Real time guarantees on a GC is not something we are going to offer anytime soon anyway. While a minimal library, loosely based on the C standard library, with some more bells and whistles that could be borrowed from Phobos, this is a goal that is achievable in a foreseeable future. And both game developers and embedded programmers would be interested.
April 28, 2012
On Saturday, 28 April 2012 at 09:12:23 UTC, SomeDude wrote:
>
> Real time guarantees on a GC is not something we are going to offer anytime soon anyway. While a minimal library, loosely based on the C standard library, with some more bells and whistles that could be borrowed from Phobos, this is a goal that is achievable in a foreseeable future. And both game developers and embedded programmers would be interested.

Note that Kenta Cho, who wrote fast games in D1, used this approach, and it worked very well for him.
April 28, 2012
On Saturday, April 28, 2012 11:12:21 SomeDude wrote:
> Real time guarantees on a GC is not something we are going to offer anytime soon anyway. While a minimal library, loosely based on the C standard library, with some more bells and whistles that could be borrowed from Phobos, this is a goal that is achievable in a foreseeable future. And both game developers and embedded programmers would be interested.
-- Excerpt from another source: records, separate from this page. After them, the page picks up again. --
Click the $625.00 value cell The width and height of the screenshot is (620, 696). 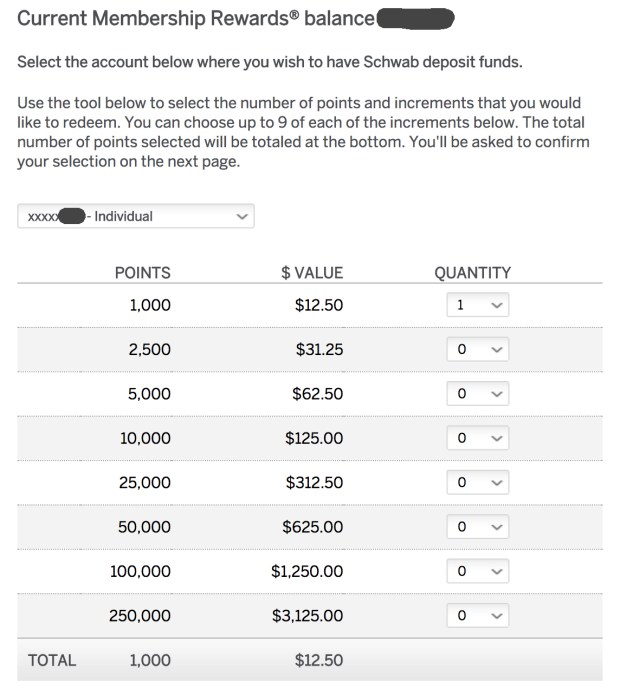pos(312,527)
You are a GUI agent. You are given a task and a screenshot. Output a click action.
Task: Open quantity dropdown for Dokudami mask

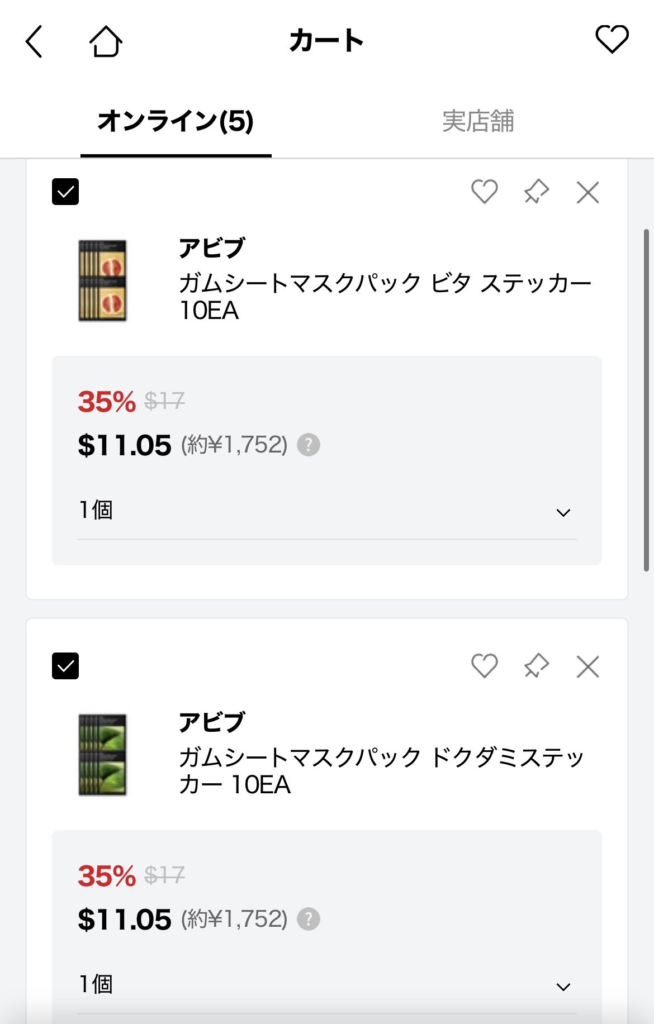(326, 985)
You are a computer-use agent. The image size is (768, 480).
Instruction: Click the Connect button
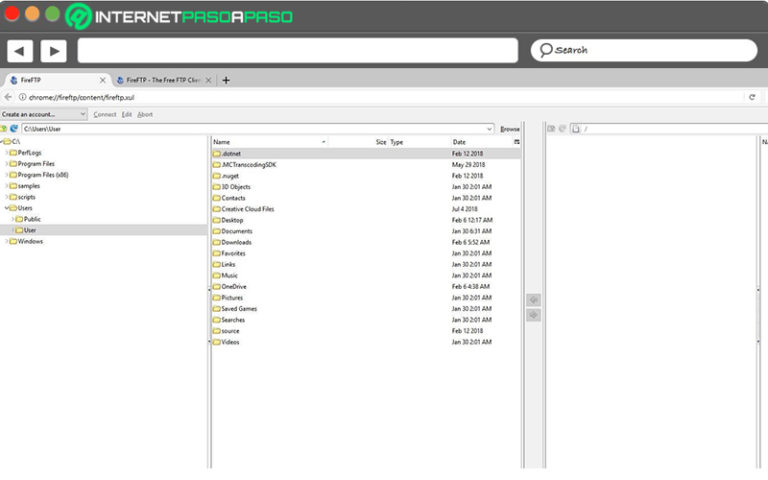click(105, 114)
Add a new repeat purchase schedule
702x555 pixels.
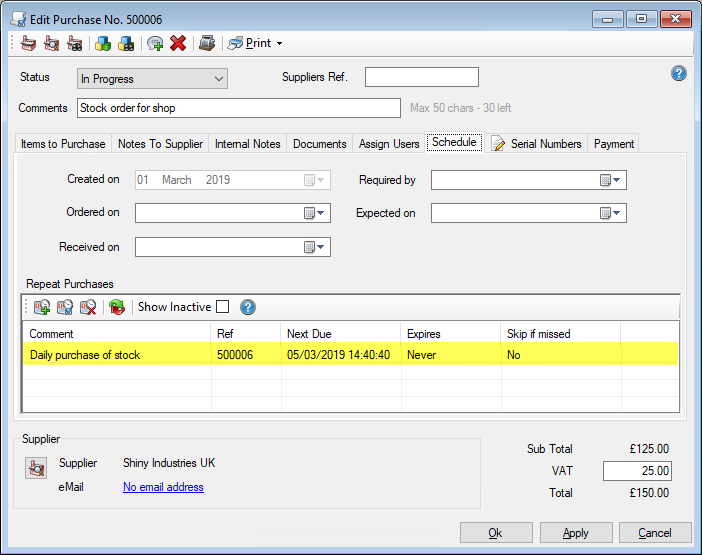coord(42,307)
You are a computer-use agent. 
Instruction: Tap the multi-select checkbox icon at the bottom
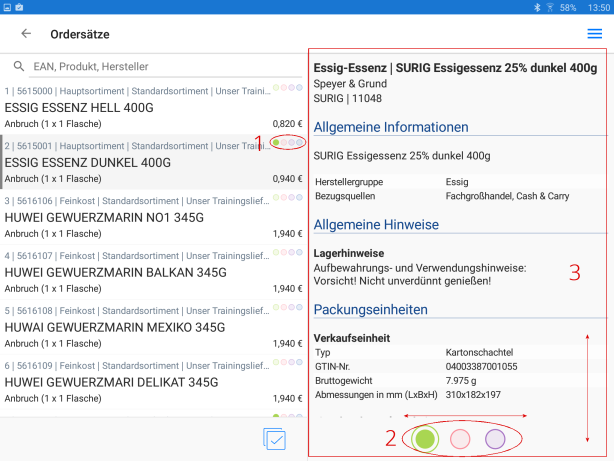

If what you want is the C standard library, then use the C standard library. There's nothing stopping you, and trying to replicate it in D would be pointless.

The main problems with the GC in Phobos are likely arrays and containers. You can't fix the array problem. If you do _anything_ which involves slicing or any array functions which could allocate, you're going to need the GC. The only way to avoid the problem completely is to restrict the functions that you use with arrays to those which won't append to an array or otherwise allocate memory for an array. The container problem should be resolved via custom allocators once they've been added. The custom allocators will also help reduce GC issues for classes in general.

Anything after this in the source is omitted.